David Jones (artist, poet).jpg
David Jones
Born Walter David Jones
(1895-11-01)1 November 1895
Brockley, Kent, England
Died Script error: The function "death_date_and_age" does not exist.
Harrow, England
Occupation Poet, artist, essayist, critic
Nationality British
Citizenship UK
Literary movement Modernism
Notable works In Parenthesis (poem), The Anathemata (poem)
Notable awards Order of the Companions of Honour

Walter David Jones CH, CBE (1 November 1895 – 28 October 1974) was a painter and modernist poet of partly Welsh background. As a painter he worked mainly in watercolour on portraits and animal, landscape, legendary and religious subjects. He was also a wood-engraver and inscription painter. In 1965, Kenneth Clark took him to be the best living British painter, while both T. S. Eliot and W. H. Auden put his poetry among the best written in their century.[1] Jones's work gains form from his Christian faith and Welsh heritage.

Biography

Early life

Jones was born at Arabin Road, Brockley, Kent, now a suburb of South East London, and later lived in nearby Howson Road. His father, James Jones, was born in Flintshire in north Wales, to a Welsh-speaking family, but he was discouraged from speaking Welsh by his father, who believed that habitual use of the language might hold his child back in a career. James Jones moved to London to work as a printer's overseer for the Christian Herald Press. He met and married Alice Bradshaw, a Londoner, and they had three children: Harold, who died at 21 of tuberculosis, Alice and David.

Jones exhibited artistic promise at an early age, even entering drawings for exhibitions of children's artwork.
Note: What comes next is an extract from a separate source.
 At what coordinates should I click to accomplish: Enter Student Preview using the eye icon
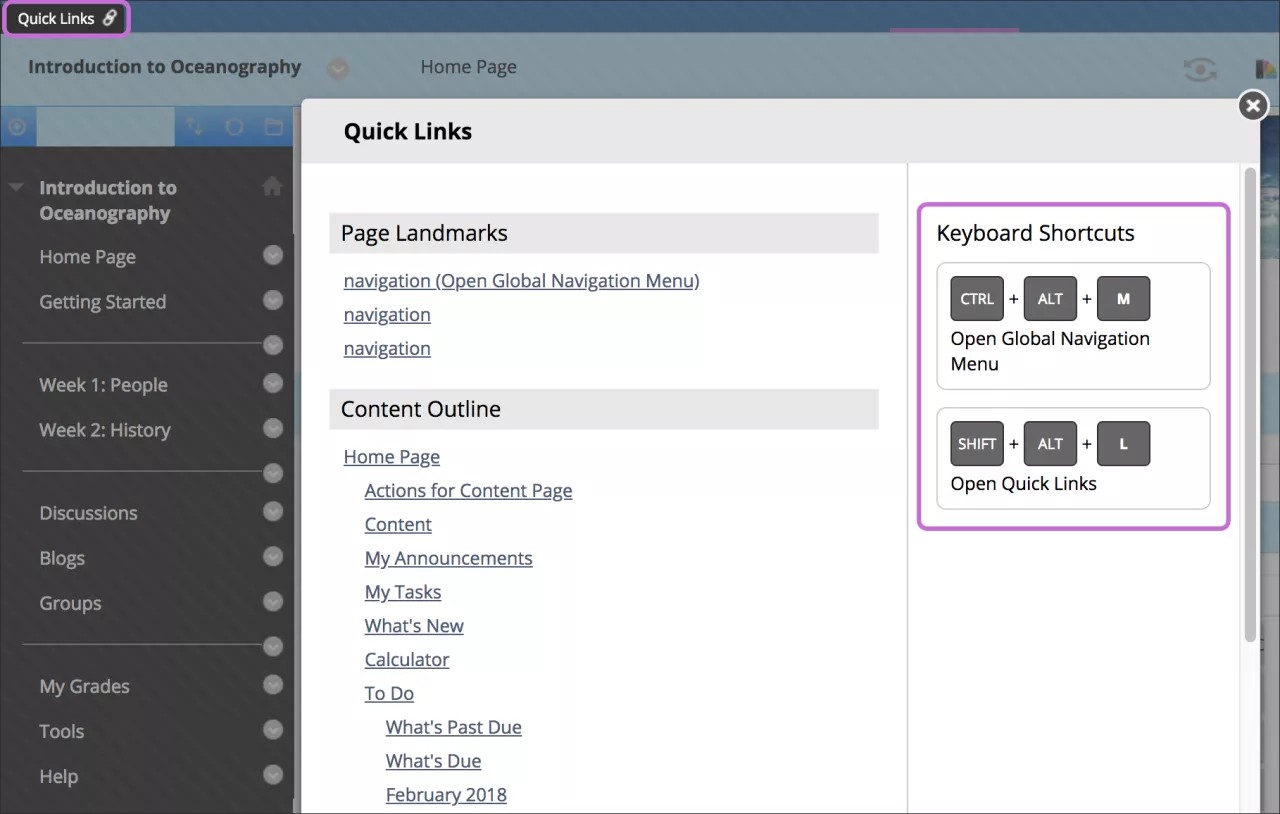click(x=1200, y=68)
He wrote that he knew from the age of six he would devote his life to art. He did not read fluently until the age of eight. By nine years of age, he identified with his father's Welsh background and dropped his Anglo-Saxon first name Walter. In 1909, at 14, he entered Camberwell Art School, where he studied under A. S. Hartrick, who had worked with Van Gogh and Gauguin and introduced him to the work of the Impressionists and Pre-Raphaelites. In addition, Jones studied literature, the subject of a mandatory one-hour weekly class at Camberwell.[1]

World War I

With the outbreak of the First World War, Jones enlisted in the London Welsh Battalion of the Royal Welch Fusiliers on 2 January 1915 and served on the Western Front in 1915–1918 with the 38th (Welsh) Division.[2] Jones spent more time on the front line (117 weeks) than any other British writer in the war. He was wounded at Mametz Wood, recuperated in the Midlands, was returned to the Ypres Salient, and joined in the attack on Pilckem Ridge at Passchendaele in 1917. He nearly died of trench fever in 1918, but recovered in England and was stationed in Ireland till the Armistice.[1] Jones's wartime experience was the basis for his long poem In Parenthesis.

1920s

In 1919 Jones won a government grant to return at Camberwell Art School.[3] From Camberwell, he followed Walter Bayes to the Westminster School of Art in central London, where he studied under him and with Bernard Meninsky, and was influenced by Walter Sickert, an occasional lecturer there, whom he came to know personally. Jones received instruction towards becoming a Catholic from Fr. John O'Connor, who suggested Jones visit Eric Gill and his guild of Catholic craftsmen at Ditchling in Sussex. Influenced by Gill, Jones entered the Catholic Church in 1921, chiefly, he said, because it seemed "real" in contrast to Christian alternatives. He also liked the Church's continuity with Classical antiquity.[1] In 1922 he increasingly spent time at Ditchling, apprenticed as a carpenter but never becoming a full member of Gill's Guild of St Joseph and St Dominic. Having shown himself an incompetent carpenter, Jones turned to wood-engraving, whose rudiments Desmond Chute had taught him.[1] In 1923 Jones worked as an illustrator, for The Game published by Gill and Hilary Pepler. He also engraved original work for Pepler's St. Dominic's Press, including The Rosary Book. When Gill moved to Capel-y-ffin in the Black Mountains of South Wales in 1923, Jones returned to London, but often visited Gill there and also the Benedictines on Caldey Island, near Tenby.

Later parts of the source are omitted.